▶ _Data extract_:

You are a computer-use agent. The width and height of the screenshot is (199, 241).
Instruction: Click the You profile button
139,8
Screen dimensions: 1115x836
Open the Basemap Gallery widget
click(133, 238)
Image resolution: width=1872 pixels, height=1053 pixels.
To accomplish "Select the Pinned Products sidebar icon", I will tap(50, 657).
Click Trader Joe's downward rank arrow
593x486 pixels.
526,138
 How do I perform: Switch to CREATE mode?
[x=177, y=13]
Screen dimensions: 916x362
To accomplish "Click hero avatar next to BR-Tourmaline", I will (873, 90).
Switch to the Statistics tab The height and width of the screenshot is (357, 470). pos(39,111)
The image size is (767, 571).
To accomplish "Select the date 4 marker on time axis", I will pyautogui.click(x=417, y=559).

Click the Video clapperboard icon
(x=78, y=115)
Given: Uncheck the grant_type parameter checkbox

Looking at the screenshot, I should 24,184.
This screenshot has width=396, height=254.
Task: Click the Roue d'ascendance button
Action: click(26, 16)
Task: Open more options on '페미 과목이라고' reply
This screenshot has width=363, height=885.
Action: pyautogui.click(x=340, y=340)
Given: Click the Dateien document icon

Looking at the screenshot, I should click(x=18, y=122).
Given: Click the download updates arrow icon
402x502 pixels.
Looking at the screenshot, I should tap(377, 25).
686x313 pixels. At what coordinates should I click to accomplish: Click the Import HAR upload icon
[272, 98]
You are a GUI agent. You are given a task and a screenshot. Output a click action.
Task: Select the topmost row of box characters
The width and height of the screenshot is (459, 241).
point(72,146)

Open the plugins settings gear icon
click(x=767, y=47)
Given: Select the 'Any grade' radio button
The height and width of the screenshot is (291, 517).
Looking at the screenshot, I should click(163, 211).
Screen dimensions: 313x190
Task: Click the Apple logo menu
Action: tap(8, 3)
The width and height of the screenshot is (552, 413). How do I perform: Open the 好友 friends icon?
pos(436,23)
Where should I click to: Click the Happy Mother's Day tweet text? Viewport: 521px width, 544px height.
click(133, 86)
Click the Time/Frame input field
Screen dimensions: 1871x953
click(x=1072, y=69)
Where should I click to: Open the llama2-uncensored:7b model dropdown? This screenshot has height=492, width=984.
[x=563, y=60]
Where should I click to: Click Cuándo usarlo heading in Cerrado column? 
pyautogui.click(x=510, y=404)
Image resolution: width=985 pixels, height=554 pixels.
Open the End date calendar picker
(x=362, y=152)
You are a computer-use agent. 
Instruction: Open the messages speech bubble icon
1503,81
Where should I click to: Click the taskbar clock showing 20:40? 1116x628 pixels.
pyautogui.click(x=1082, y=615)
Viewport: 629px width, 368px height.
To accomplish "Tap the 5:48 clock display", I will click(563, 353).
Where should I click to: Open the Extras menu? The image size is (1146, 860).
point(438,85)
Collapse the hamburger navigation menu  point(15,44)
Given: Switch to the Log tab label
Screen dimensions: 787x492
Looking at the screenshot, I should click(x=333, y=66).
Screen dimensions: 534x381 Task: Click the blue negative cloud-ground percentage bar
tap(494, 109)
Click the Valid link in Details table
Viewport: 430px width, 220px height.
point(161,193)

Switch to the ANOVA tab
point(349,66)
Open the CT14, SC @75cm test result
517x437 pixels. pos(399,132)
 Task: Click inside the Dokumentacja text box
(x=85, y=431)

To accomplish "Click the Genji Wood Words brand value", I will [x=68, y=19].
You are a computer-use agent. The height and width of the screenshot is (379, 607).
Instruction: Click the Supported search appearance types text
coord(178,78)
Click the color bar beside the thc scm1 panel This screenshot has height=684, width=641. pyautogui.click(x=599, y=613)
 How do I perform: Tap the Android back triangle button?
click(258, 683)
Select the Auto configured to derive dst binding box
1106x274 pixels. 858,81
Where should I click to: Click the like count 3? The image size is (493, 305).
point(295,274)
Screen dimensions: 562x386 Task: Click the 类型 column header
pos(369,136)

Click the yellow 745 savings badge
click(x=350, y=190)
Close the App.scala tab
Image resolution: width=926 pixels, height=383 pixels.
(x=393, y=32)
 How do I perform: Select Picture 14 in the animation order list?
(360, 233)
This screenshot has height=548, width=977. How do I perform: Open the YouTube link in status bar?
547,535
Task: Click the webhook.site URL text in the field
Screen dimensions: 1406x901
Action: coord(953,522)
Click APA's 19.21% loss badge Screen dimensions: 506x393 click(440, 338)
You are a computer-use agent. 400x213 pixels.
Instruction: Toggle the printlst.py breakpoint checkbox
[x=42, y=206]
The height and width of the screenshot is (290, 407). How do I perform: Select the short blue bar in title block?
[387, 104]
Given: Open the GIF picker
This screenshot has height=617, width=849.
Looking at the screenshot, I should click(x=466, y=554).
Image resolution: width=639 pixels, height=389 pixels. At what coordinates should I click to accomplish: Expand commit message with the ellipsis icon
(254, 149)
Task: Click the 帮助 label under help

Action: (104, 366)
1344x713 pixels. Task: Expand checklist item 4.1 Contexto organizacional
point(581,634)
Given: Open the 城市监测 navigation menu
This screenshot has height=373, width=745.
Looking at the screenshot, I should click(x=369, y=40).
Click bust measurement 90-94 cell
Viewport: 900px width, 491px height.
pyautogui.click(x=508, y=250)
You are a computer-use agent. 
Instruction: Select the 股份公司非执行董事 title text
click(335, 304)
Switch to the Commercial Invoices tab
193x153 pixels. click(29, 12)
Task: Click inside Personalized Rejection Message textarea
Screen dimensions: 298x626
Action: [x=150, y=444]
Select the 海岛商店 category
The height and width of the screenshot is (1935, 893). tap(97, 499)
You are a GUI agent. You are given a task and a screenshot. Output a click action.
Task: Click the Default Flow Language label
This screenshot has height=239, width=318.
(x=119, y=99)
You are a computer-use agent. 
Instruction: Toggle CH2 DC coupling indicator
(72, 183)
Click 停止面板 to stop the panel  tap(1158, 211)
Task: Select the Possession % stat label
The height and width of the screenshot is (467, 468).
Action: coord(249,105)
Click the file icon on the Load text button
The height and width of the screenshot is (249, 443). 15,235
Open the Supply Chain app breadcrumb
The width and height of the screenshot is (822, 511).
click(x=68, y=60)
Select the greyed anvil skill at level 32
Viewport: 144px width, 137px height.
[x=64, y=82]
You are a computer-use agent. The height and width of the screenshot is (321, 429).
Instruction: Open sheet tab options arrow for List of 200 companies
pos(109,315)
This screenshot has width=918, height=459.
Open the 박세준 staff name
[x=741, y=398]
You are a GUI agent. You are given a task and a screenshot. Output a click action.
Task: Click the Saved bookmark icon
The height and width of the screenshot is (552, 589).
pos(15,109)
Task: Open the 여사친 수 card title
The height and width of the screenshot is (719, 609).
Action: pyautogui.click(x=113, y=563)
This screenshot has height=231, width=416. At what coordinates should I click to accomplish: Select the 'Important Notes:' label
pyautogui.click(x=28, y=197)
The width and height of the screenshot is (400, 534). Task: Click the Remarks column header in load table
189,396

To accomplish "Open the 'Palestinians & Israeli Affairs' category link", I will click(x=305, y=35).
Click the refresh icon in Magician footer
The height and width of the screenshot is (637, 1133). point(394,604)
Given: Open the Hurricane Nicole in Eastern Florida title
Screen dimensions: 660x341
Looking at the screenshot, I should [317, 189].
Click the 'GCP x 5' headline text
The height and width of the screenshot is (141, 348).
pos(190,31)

▶ _Aim of the task_: Render the data above as a numbered list, leaving out blank lines.

▶ _Result for this exercise_:
1. You are a computer-use agent. The width and height of the screenshot is (199, 241).
2. Instruction: Click the You profile button
3. 139,8
4. Screen dimensions: 1115x836
5. Open the Basemap Gallery widget
6. click(133, 238)
7. Image resolution: width=1872 pixels, height=1053 pixels.
8. To accomplish "Select the Pinned Products sidebar icon", I will tap(50, 657).
9. Click Trader Joe's downward rank arrow
10. 593x486 pixels.
11. 526,138
12.  How do I perform: Switch to CREATE mode?
13. [x=177, y=13]
14. Screen dimensions: 916x362
15. To accomplish "Click hero avatar next to BR-Tourmaline", I will (873, 90).
16. Switch to the Statistics tab The height and width of the screenshot is (357, 470). pos(39,111)
17. The image size is (767, 571).
18. To accomplish "Select the date 4 marker on time axis", I will pyautogui.click(x=417, y=559).
19. Click the Video clapperboard icon
20. (x=78, y=115)
21. Given: Uncheck the grant_type parameter checkbox
22. Looking at the screenshot, I should 24,184.
23. This screenshot has width=396, height=254.
24. Task: Click the Roue d'ascendance button
25. Action: click(26, 16)
26. Task: Open more options on '페미 과목이라고' reply
27. This screenshot has width=363, height=885.
28. Action: pyautogui.click(x=340, y=340)
29. Given: Click the Dateien document icon
30. Looking at the screenshot, I should click(x=18, y=122).
31. Given: Click the download updates arrow icon
32. 402x502 pixels.
33. Looking at the screenshot, I should tap(377, 25).
34. 686x313 pixels. At what coordinates should I click to accomplish: Click the Import HAR upload icon
35. [272, 98]
36. You are a GUI agent. You are given a task and a screenshot. Output a click action.
37. Task: Select the topmost row of box characters
38. The width and height of the screenshot is (459, 241).
39. point(72,146)
40. Open the plugins settings gear icon
41. click(x=767, y=47)
42. Given: Select the 'Any grade' radio button
43. The height and width of the screenshot is (291, 517).
44. Looking at the screenshot, I should click(163, 211).
45. Screen dimensions: 313x190
46. Task: Click the Apple logo menu
47. Action: tap(8, 3)
48. The width and height of the screenshot is (552, 413). How do I perform: Open the 好友 friends icon?
49. pos(436,23)
50. Where should I click to: Click the Happy Mother's Day tweet text? Viewport: 521px width, 544px height.
51. click(133, 86)
52. Click the Time/Frame input field
53. Screen dimensions: 1871x953
54. click(x=1072, y=69)
55. Where should I click to: Open the llama2-uncensored:7b model dropdown? This screenshot has height=492, width=984.
56. [x=563, y=60]
57. Where should I click to: Click Cuándo usarlo heading in Cerrado column? 
58. pyautogui.click(x=510, y=404)
59. Image resolution: width=985 pixels, height=554 pixels.
60. Open the End date calendar picker
61. (x=362, y=152)
62. You are a computer-use agent. 
63. Instruction: Open the messages speech bubble icon
64. 1503,81
65. Where should I click to: Click the taskbar clock showing 20:40? 1116x628 pixels.
66. pyautogui.click(x=1082, y=615)
67. Viewport: 629px width, 368px height.
68. To accomplish "Tap the 5:48 clock display", I will click(563, 353).
69. Where should I click to: Open the Extras menu? The image size is (1146, 860).
70. point(438,85)
71. Collapse the hamburger navigation menu  point(15,44)
72. Given: Switch to the Log tab label
73. Screen dimensions: 787x492
74. Looking at the screenshot, I should click(x=333, y=66).
75. Screen dimensions: 534x381 Task: Click the blue negative cloud-ground percentage bar
76. tap(494, 109)
77. Click the Valid link in Details table
78. Viewport: 430px width, 220px height.
79. point(161,193)
80. Switch to the ANOVA tab
81. point(349,66)
82. Open the CT14, SC @75cm test result
83. 517x437 pixels. pos(399,132)
84.  Task: Click inside the Dokumentacja text box
85. (x=85, y=431)
86. To accomplish "Click the Genji Wood Words brand value", I will [x=68, y=19].
87. You are a computer-use agent. The height and width of the screenshot is (379, 607).
88. Instruction: Click the Supported search appearance types text
89. coord(178,78)
90. Click the color bar beside the thc scm1 panel This screenshot has height=684, width=641. pyautogui.click(x=599, y=613)
91.  How do I perform: Tap the Android back triangle button?
92. click(258, 683)
93. Select the Auto configured to derive dst binding box
94. 1106x274 pixels. 858,81
95. Where should I click to: Click the like count 3? The image size is (493, 305).
96. point(295,274)
97. Screen dimensions: 562x386 Task: Click the 类型 column header
98. pos(369,136)
99. Click the yellow 745 savings badge
100. click(x=350, y=190)
101. Close the App.scala tab
102. Image resolution: width=926 pixels, height=383 pixels.
103. (x=393, y=32)
104.  How do I perform: Select Picture 14 in the animation order list?
105. (360, 233)
106. This screenshot has height=548, width=977. How do I perform: Open the YouTube link in status bar?
107. 547,535
108. Task: Click the webhook.site URL text in the field
109. Screen dimensions: 1406x901
110. Action: coord(953,522)
111. Click APA's 19.21% loss badge Screen dimensions: 506x393 click(440, 338)
112. You are a computer-use agent. 400x213 pixels.
113. Instruction: Toggle the printlst.py breakpoint checkbox
114. [x=42, y=206]
115. The height and width of the screenshot is (290, 407). How do I perform: Select the short blue bar in title block?
116. [387, 104]
117. Given: Open the GIF picker
118. This screenshot has height=617, width=849.
119. Looking at the screenshot, I should click(x=466, y=554).
120. Image resolution: width=639 pixels, height=389 pixels. At what coordinates should I click to accomplish: Expand commit message with the ellipsis icon
121. (254, 149)
122. Task: Click the 帮助 label under help
123. Action: (104, 366)
124. 1344x713 pixels. Task: Expand checklist item 4.1 Contexto organizacional
125. point(581,634)
126. Given: Open the 城市监测 navigation menu
127. This screenshot has height=373, width=745.
128. Looking at the screenshot, I should click(x=369, y=40).
129. Click bust measurement 90-94 cell
130. Viewport: 900px width, 491px height.
131. pyautogui.click(x=508, y=250)
132. You are a computer-use agent. 
133. Instruction: Select the 股份公司非执行董事 title text
134. click(335, 304)
135. Switch to the Commercial Invoices tab
136. 193x153 pixels. click(29, 12)
137. Task: Click inside Personalized Rejection Message textarea
138. Screen dimensions: 298x626
139. Action: [x=150, y=444]
140. Select the 海岛商店 category
141. The height and width of the screenshot is (1935, 893). tap(97, 499)
142. You are a GUI agent. You are given a task and a screenshot. Output a click action.
143. Task: Click the Default Flow Language label
144. This screenshot has height=239, width=318.
145. (x=119, y=99)
146. You are a computer-use agent. 
147. Instruction: Toggle CH2 DC coupling indicator
148. (72, 183)
149. Click 停止面板 to stop the panel  tap(1158, 211)
150. Task: Select the Possession % stat label
151. The height and width of the screenshot is (467, 468).
152. Action: coord(249,105)
153. Click the file icon on the Load text button
154. The height and width of the screenshot is (249, 443). 15,235
155. Open the Supply Chain app breadcrumb
156. The width and height of the screenshot is (822, 511).
157. click(x=68, y=60)
158. Select the greyed anvil skill at level 32
159. Viewport: 144px width, 137px height.
160. [x=64, y=82]
161. You are a computer-use agent. The height and width of the screenshot is (321, 429).
162. Instruction: Open sheet tab options arrow for List of 200 companies
163. pos(109,315)
164. This screenshot has width=918, height=459.
165. Open the 박세준 staff name
166. [x=741, y=398]
167. You are a GUI agent. You are given a task and a screenshot. Output a click action.
168. Task: Click the Saved bookmark icon
169. The height and width of the screenshot is (552, 589).
170. pos(15,109)
171. Task: Open the 여사친 수 card title
172. The height and width of the screenshot is (719, 609).
173. Action: pyautogui.click(x=113, y=563)
174. This screenshot has height=231, width=416. At what coordinates should I click to accomplish: Select the 'Important Notes:' label
175. pyautogui.click(x=28, y=197)
176. The width and height of the screenshot is (400, 534). Task: Click the Remarks column header in load table
177. 189,396
178. To accomplish "Open the 'Palestinians & Israeli Affairs' category link", I will click(x=305, y=35).
179. Click the refresh icon in Magician footer
180. The height and width of the screenshot is (637, 1133). point(394,604)
181. Given: Open the Hurricane Nicole in Eastern Florida title
182. Screen dimensions: 660x341
183. Looking at the screenshot, I should [317, 189].
184. Click the 'GCP x 5' headline text
185. The height and width of the screenshot is (141, 348).
186. pos(190,31)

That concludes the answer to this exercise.